- Compito A
Stabilisci se le affermazioni (i), (ii) e (iii) concordano con il testo sull'educazione e sul rispetto, rispondendo sì o no e citando alla lettera le parole del testo che lo decidono: (i) il testo sostiene che il problema sono i giovani; (ii) secondo il testo, negli ospedali chi salva vite viene aggredito da parenti inferociti; (iii) il testo afferma che un tempo si studiavano Omero, Virgilio, Dante e Manzoni.

Un tempo si studiava Omero, Virgilio, Dante e Manzoni. Si imparava a pensare, a scrivere, a leggere il mondo. Oggi si “interpreta il testo” su canzoni pop o post di Instagram, si banalizza tutto per non “traumatizzare” gli studenti - e chi osa chiedere disciplina si ritrova con un genitore che lo aspetta fuori da scuola per “fargliela pagare”. O, peggio ancora, viene filmato e sbeffeggiato in classe da chi pretende rispetto senza sapere nemmeno cosa significhi. Nel frattempo, negli ospedali, chi salva vite viene preso a pugni da parenti inferociti perché "hanno aspettato troppo", perché la realtà non coincide con le loro pretese. Il rispetto? Un concetto superato. L’educazione? Una responsabilità scaricata sugli altri. Gli adulti, molti adulti, hanno smesso di essere esempi e si sono trasformati in complici del degrado.
 
Il problema non sono i giovani. Sono i genitori che li hanno abbandonati a se stessi. Addirittura giustificandone i cattivi comportamenti. Padri e madri che, per paura di sembrare autoritari, si sono arresi all’anarchia affettiva. Purtroppo. abbiamo costruito una società in cui i doveri sono diventati facoltativi e i diritti un pretesto per pretendere senza dare: “Ha bisogno di esprimersi”, dicono. Ma esprimersi non significa offendere, non significa distruggere, Non è libertà quella che si costruisce senza limiti, è solo capriccio protetto. Eppure, tutto viene scusato: la maleducazione, la svogliatezza, l’ignoranza. Nessuno osa più parlare di doveri - sono diventati un’idea scomoda, una reliquia impolverata di un tempo in cui si faticava per conquistare qualcosa. Ora si pretende. Si rivendica. Si consuma.

- Compito B
Riporta come tabella Markdown, con le colonne N. e Riga, il tratto dell'elenco che va dall'inizio fino alla riga che contiene "(1761, 275).", includendo entrambe le estremità e tralasciando le righe vuote.

- Elenco del compito
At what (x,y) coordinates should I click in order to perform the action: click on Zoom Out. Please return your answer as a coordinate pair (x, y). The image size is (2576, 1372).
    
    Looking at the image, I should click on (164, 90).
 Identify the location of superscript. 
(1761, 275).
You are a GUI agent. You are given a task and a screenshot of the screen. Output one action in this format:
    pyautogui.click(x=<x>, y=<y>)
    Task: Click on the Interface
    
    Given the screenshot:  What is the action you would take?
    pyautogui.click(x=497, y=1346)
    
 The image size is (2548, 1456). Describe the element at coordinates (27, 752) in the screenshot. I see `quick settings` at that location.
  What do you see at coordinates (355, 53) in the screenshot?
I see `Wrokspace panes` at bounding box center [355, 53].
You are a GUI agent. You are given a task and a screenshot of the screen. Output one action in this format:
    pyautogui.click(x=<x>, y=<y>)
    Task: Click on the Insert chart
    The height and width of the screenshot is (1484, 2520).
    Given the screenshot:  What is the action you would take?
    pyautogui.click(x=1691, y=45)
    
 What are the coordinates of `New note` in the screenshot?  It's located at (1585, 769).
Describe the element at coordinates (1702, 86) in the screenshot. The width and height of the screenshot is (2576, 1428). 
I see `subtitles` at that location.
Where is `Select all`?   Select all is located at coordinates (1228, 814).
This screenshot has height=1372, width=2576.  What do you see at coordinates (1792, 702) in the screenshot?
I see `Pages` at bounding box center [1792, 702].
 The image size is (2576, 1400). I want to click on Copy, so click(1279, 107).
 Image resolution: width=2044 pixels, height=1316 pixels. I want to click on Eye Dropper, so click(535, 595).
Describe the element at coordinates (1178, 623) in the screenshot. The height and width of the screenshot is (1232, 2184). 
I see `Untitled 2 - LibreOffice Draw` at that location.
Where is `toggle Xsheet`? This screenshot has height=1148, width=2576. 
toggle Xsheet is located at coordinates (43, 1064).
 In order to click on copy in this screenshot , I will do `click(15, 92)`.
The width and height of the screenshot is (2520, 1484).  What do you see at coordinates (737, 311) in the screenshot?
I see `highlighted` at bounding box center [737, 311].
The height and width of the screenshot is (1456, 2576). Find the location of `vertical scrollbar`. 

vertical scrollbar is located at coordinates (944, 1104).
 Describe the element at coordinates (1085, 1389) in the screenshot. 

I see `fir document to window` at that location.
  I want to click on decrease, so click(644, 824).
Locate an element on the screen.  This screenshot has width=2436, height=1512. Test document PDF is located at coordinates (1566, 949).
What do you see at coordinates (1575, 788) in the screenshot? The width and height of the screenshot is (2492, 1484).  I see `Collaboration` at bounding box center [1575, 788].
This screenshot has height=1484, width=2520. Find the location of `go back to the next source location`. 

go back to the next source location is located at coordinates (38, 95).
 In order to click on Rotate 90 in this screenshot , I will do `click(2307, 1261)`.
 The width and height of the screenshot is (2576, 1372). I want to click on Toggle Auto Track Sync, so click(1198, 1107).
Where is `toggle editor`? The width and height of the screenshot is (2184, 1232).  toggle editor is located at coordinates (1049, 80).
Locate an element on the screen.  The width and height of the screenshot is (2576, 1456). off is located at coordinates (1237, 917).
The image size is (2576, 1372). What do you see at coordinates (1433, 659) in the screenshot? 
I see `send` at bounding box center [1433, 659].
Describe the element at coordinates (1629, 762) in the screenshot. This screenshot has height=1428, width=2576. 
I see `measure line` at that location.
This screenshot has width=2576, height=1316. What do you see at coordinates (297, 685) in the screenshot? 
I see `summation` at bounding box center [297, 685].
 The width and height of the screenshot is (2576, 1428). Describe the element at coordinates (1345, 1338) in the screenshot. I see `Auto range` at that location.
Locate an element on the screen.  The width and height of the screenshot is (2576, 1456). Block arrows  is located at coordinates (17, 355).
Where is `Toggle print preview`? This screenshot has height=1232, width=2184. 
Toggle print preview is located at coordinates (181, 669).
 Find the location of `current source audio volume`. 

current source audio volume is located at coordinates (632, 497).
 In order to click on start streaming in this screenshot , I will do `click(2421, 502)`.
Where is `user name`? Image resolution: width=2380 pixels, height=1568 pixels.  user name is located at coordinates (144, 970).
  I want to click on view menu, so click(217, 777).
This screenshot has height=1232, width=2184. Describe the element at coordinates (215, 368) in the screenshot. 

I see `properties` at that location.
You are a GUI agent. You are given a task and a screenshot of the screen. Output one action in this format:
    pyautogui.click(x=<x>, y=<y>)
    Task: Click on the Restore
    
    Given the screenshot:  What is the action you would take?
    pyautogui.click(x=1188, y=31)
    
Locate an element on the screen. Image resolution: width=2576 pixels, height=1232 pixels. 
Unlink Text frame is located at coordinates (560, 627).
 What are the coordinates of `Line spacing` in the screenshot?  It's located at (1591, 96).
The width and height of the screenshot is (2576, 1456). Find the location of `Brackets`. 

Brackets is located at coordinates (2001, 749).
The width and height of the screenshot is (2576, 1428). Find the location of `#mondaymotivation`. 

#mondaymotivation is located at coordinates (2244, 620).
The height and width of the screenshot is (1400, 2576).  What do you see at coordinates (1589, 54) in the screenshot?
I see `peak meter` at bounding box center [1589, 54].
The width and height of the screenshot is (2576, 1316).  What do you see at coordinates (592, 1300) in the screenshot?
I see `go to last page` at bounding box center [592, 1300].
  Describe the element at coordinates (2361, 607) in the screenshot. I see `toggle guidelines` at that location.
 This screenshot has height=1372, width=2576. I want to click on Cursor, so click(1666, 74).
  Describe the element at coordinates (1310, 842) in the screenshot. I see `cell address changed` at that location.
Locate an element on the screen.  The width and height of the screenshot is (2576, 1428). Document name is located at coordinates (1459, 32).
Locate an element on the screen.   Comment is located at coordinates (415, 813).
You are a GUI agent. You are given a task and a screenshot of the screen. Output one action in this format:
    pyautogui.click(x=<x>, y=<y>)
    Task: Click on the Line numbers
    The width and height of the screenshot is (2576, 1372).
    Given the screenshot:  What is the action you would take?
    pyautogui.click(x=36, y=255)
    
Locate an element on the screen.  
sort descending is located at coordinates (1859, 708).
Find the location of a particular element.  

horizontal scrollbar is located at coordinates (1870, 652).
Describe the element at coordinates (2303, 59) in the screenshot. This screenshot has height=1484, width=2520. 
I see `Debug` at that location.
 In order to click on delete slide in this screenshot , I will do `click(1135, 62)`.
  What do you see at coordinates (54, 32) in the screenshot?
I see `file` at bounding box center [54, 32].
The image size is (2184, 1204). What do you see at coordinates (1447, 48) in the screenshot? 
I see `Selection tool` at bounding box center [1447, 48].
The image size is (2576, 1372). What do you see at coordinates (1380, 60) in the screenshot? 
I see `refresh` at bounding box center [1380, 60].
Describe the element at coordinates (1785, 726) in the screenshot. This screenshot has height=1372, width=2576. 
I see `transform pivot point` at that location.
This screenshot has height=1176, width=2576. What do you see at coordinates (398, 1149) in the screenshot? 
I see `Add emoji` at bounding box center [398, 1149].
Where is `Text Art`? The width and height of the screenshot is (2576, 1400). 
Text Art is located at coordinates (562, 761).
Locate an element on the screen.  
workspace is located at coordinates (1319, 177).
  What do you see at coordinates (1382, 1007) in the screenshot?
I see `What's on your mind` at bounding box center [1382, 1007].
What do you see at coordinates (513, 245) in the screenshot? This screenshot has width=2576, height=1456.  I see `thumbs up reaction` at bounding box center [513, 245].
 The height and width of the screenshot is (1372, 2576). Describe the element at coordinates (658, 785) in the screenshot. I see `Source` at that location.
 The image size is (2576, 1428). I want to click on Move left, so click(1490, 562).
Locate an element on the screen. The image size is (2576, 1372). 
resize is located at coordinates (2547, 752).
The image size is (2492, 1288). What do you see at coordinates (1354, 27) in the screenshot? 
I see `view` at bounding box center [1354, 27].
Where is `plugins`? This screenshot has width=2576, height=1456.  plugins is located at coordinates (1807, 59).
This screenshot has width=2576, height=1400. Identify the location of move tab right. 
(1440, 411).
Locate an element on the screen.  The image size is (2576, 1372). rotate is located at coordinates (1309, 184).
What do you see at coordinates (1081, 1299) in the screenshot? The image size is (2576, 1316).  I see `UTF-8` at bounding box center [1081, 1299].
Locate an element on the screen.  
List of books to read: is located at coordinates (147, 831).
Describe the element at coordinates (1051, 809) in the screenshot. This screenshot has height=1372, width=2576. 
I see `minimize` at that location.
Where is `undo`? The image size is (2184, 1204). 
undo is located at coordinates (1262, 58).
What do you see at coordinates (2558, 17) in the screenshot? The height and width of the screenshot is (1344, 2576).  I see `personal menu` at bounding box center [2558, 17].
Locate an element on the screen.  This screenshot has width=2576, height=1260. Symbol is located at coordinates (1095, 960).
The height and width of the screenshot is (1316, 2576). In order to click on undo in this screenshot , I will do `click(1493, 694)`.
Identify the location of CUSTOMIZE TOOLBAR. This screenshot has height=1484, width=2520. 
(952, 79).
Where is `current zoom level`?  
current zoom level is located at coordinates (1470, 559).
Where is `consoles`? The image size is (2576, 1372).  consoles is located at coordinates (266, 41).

- Risposta A
(i) No: "Il problema non sono i giovani."
(ii) Sì: "negli ospedali, chi salva vite viene preso a pugni da parenti inferociti"
(iii) Sì: "Un tempo si studiava Omero, Virgilio, Dante e Manzoni."

- Risposta B
| N. | Riga |
|---|---|
| 1 | At what (x,y) coordinates should I click in order to perform the action: click on Zoom Out. Please return your answer as a coordinate pair (x, y). The image size is (2576, 1372). |
| 2 |     Looking at the image, I should click on (164, 90). |
| 3 |  Identify the location of superscript.  |
| 4 | (1761, 275). |